### STATED GOAL
Recast the records as a JSON list of strings, from the line containing "Given: Open the Bonuses tab" up to and including the line containing "click(x=249, y=624)", with one string per line and blank lines omitted.

### DATA RECORDS
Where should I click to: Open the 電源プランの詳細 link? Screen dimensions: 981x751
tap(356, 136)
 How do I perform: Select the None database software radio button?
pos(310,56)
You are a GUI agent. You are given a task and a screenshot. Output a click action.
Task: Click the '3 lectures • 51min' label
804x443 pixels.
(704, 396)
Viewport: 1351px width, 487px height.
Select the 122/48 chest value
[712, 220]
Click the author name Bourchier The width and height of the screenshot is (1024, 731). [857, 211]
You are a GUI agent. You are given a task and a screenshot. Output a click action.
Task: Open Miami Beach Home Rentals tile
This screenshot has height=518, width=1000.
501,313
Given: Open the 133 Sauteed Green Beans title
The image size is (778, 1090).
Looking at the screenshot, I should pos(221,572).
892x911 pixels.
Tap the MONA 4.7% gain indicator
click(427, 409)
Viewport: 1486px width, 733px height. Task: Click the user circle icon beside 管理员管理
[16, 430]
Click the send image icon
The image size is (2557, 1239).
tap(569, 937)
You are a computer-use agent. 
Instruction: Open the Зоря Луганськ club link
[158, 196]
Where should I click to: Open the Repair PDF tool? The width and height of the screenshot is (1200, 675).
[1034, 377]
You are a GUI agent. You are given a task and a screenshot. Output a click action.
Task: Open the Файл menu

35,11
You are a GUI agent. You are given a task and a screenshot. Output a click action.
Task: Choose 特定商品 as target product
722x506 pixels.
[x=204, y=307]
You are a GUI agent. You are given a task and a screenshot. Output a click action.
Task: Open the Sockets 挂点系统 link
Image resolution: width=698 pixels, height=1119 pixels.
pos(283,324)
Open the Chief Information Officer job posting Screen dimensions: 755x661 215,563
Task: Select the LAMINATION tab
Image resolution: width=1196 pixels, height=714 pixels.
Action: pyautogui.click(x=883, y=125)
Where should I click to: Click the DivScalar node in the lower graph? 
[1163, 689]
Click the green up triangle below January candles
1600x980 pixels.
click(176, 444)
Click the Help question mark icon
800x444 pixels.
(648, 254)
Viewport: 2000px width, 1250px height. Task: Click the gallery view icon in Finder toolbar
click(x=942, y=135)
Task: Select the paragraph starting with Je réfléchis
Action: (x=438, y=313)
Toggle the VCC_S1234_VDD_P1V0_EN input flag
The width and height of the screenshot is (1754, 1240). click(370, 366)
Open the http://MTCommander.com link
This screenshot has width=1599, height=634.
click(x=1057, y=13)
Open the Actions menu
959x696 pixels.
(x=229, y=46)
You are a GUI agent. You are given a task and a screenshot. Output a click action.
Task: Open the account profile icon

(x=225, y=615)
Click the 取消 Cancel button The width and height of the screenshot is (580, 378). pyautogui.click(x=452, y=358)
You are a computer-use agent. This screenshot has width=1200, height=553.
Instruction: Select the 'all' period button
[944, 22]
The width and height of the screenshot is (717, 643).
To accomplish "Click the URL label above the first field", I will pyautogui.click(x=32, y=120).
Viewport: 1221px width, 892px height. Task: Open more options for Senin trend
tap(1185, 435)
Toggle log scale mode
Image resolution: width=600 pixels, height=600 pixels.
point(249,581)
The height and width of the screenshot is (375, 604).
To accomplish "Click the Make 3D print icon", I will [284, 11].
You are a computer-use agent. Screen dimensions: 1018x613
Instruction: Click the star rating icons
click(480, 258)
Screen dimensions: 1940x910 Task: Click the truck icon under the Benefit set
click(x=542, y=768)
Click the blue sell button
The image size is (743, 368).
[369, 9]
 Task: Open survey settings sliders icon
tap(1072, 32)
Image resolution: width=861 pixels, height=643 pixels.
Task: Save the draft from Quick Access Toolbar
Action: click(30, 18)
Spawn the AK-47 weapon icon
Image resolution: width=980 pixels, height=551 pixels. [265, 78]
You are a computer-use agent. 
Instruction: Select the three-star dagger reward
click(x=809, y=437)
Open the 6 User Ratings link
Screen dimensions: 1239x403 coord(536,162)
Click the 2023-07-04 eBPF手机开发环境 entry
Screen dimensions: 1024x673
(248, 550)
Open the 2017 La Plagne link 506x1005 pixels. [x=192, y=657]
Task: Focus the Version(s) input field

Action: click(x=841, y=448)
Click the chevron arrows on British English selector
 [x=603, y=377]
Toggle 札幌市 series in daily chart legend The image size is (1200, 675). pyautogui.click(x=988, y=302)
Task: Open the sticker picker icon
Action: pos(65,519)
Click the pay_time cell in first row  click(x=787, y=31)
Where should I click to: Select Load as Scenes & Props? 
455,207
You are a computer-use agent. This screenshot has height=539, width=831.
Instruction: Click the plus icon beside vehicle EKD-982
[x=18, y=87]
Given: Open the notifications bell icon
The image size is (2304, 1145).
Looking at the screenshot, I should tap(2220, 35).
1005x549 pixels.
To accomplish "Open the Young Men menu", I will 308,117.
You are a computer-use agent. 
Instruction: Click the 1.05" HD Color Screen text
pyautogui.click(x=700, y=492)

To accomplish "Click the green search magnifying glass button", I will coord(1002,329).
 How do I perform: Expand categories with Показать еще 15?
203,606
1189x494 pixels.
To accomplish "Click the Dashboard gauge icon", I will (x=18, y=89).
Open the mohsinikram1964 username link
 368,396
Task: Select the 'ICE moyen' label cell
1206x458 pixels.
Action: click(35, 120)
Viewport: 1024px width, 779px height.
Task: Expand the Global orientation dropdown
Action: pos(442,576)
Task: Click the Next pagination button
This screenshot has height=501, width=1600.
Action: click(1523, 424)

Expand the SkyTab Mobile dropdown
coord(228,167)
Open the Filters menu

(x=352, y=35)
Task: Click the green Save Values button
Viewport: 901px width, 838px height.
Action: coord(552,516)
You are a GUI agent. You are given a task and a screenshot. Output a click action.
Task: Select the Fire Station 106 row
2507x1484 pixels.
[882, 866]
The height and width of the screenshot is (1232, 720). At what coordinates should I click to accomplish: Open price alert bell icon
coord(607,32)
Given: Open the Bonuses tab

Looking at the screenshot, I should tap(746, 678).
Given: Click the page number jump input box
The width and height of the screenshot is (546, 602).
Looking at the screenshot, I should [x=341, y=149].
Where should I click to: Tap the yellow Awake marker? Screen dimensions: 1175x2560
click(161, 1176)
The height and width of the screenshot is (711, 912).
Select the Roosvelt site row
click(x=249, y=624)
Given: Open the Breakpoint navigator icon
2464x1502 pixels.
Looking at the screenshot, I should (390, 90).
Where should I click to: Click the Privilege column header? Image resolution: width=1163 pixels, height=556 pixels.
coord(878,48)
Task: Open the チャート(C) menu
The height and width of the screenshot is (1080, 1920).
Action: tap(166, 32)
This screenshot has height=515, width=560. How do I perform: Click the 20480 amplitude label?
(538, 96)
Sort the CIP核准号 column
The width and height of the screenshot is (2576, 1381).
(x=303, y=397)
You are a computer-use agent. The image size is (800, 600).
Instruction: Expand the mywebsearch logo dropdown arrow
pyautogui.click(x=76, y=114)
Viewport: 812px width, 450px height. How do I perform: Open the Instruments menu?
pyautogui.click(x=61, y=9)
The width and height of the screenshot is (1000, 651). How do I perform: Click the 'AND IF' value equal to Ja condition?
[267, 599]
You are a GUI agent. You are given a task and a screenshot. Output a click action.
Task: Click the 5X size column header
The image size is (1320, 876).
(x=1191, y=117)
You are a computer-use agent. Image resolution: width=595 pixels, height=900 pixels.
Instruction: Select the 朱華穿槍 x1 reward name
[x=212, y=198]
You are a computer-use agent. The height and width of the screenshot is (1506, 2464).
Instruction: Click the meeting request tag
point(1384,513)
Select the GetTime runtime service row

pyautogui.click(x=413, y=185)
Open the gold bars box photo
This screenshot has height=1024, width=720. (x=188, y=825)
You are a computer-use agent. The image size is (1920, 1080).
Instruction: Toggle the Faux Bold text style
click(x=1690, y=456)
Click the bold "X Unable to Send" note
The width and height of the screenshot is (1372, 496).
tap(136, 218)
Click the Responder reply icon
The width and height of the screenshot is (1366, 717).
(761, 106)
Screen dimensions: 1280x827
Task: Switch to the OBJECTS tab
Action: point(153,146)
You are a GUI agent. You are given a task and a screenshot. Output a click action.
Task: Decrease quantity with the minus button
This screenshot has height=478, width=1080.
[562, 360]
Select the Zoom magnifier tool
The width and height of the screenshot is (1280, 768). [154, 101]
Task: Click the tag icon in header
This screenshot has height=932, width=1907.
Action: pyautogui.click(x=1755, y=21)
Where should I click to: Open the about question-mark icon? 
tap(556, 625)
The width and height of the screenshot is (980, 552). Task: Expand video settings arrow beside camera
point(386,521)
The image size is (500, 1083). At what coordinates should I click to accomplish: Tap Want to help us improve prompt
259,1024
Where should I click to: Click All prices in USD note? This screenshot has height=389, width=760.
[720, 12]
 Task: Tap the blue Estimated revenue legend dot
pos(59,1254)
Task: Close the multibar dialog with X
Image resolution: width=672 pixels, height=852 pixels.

### THE ANSWER
[
  "Given: Open the Bonuses tab",
  "Looking at the screenshot, I should tap(746, 678).",
  "Given: Click the page number jump input box",
  "The width and height of the screenshot is (546, 602).",
  "Looking at the screenshot, I should [x=341, y=149].",
  "Where should I click to: Tap the yellow Awake marker? Screen dimensions: 1175x2560",
  "click(161, 1176)",
  "The height and width of the screenshot is (711, 912).",
  "Select the Roosvelt site row",
  "click(x=249, y=624)"
]